Problem to work on:
Write every record out again exactly as given.

Data excerpts:
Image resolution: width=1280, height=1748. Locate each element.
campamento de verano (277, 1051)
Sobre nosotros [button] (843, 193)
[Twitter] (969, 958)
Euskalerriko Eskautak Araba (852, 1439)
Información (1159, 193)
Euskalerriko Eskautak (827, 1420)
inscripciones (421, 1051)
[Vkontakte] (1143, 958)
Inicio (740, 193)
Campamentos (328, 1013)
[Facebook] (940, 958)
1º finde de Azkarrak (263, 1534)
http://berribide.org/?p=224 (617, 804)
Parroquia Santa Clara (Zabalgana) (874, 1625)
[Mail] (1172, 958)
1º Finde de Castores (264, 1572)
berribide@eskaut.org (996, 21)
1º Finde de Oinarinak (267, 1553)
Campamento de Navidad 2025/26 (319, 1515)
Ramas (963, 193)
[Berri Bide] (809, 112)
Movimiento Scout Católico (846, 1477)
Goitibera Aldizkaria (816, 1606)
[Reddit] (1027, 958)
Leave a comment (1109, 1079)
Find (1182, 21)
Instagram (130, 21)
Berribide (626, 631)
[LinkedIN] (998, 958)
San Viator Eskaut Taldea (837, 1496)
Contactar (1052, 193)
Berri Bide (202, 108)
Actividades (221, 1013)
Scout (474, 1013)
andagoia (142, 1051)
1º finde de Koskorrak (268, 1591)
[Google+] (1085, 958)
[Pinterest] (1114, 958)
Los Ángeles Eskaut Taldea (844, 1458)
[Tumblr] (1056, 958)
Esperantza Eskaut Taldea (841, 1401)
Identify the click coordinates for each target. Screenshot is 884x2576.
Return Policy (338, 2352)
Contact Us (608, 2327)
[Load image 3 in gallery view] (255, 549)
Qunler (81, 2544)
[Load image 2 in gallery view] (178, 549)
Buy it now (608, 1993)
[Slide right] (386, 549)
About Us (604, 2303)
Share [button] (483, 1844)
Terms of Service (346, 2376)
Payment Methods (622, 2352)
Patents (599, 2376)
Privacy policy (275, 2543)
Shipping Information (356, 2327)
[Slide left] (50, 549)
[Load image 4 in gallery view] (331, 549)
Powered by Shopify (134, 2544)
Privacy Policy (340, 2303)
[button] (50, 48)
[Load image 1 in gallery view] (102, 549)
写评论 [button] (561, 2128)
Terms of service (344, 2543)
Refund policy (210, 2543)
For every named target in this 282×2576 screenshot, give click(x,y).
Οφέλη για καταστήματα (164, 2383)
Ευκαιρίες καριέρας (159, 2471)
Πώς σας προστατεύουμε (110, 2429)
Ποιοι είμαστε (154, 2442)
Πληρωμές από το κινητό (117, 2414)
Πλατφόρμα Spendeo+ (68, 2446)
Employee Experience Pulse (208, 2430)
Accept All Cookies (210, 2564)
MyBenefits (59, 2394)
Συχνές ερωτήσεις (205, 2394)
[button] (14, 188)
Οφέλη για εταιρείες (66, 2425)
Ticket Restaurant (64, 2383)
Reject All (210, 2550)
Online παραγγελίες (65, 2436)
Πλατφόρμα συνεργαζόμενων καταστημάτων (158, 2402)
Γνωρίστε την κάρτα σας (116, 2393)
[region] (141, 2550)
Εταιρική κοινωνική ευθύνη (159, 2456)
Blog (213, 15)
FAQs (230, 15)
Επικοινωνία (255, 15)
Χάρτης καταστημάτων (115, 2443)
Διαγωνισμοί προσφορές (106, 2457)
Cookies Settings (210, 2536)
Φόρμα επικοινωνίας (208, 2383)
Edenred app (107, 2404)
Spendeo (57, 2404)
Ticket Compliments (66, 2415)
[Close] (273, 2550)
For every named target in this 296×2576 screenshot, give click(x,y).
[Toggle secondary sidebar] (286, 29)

Response box:
Image resolution: width=1280, height=1748. Locate each element.
campamento de verano (277, 1051)
Sobre nosotros [button] (843, 193)
[Twitter] (969, 958)
Euskalerriko Eskautak Araba (852, 1439)
Información (1159, 193)
Euskalerriko Eskautak (827, 1420)
inscripciones (421, 1051)
[Vkontakte] (1143, 958)
Inicio (740, 193)
Campamentos (328, 1013)
[Facebook] (940, 958)
1º finde de Azkarrak (263, 1534)
http://berribide.org/?p=224 (617, 804)
Parroquia Santa Clara (Zabalgana) (874, 1625)
[Mail] (1172, 958)
1º Finde de Castores (264, 1572)
berribide@eskaut.org (996, 21)
1º Finde de Oinarinak (267, 1553)
Campamento de Navidad 2025/26 (319, 1515)
Ramas (963, 193)
[Berri Bide] (809, 112)
Movimiento Scout Católico (846, 1477)
Goitibera Aldizkaria (816, 1606)
[Reddit] (1027, 958)
Leave a comment (1109, 1079)
Find (1182, 21)
Instagram (130, 21)
Berribide (626, 631)
[LinkedIN] (998, 958)
San Viator Eskaut Taldea (837, 1496)
Contactar (1052, 193)
Berri Bide (202, 108)
Actividades (221, 1013)
Scout (474, 1013)
andagoia (142, 1051)
1º finde de Koskorrak (268, 1591)
[Google+] (1085, 958)
[Pinterest] (1114, 958)
Los Ángeles Eskaut Taldea (844, 1458)
[Tumblr] (1056, 958)
Esperantza Eskaut Taldea (841, 1401)
Identify the click coordinates for each target. Screenshot is 884x2576.
Return Policy (338, 2352)
Contact Us (608, 2327)
[Load image 3 in gallery view] (255, 549)
Qunler (81, 2544)
[Load image 2 in gallery view] (178, 549)
Buy it now (608, 1993)
[Slide right] (386, 549)
About Us (604, 2303)
Share [button] (483, 1844)
Terms of Service (346, 2376)
Payment Methods (622, 2352)
Patents (599, 2376)
Privacy policy (275, 2543)
Shipping Information (356, 2327)
[Slide left] (50, 549)
[Load image 4 in gallery view] (331, 549)
Powered by Shopify (134, 2544)
Privacy Policy (340, 2303)
[button] (50, 48)
[Load image 1 in gallery view] (102, 549)
写评论 [button] (561, 2128)
Terms of service (344, 2543)
Refund policy (210, 2543)
For every named target in this 282×2576 screenshot, give click(x,y).
Οφέλη για καταστήματα (164, 2383)
Ευκαιρίες καριέρας (159, 2471)
Πώς σας προστατεύουμε (110, 2429)
Ποιοι είμαστε (154, 2442)
Πληρωμές από το κινητό (117, 2414)
Πλατφόρμα Spendeo+ (68, 2446)
Employee Experience Pulse (208, 2430)
Accept All Cookies (210, 2564)
MyBenefits (59, 2394)
Συχνές ερωτήσεις (205, 2394)
[button] (14, 188)
Οφέλη για εταιρείες (66, 2425)
Ticket Restaurant (64, 2383)
Reject All (210, 2550)
Online παραγγελίες (65, 2436)
Πλατφόρμα συνεργαζόμενων καταστημάτων (158, 2402)
Γνωρίστε την κάρτα σας (116, 2393)
[region] (141, 2550)
Εταιρική κοινωνική ευθύνη (159, 2456)
Blog (213, 15)
FAQs (230, 15)
Επικοινωνία (255, 15)
Χάρτης καταστημάτων (115, 2443)
Διαγωνισμοί προσφορές (106, 2457)
Cookies Settings (210, 2536)
Φόρμα επικοινωνίας (208, 2383)
Edenred app (107, 2404)
Spendeo (57, 2404)
Ticket Compliments (66, 2415)
[Close] (273, 2550)
For every named target in this 296×2576 screenshot, give click(x,y).
[Toggle secondary sidebar] (286, 29)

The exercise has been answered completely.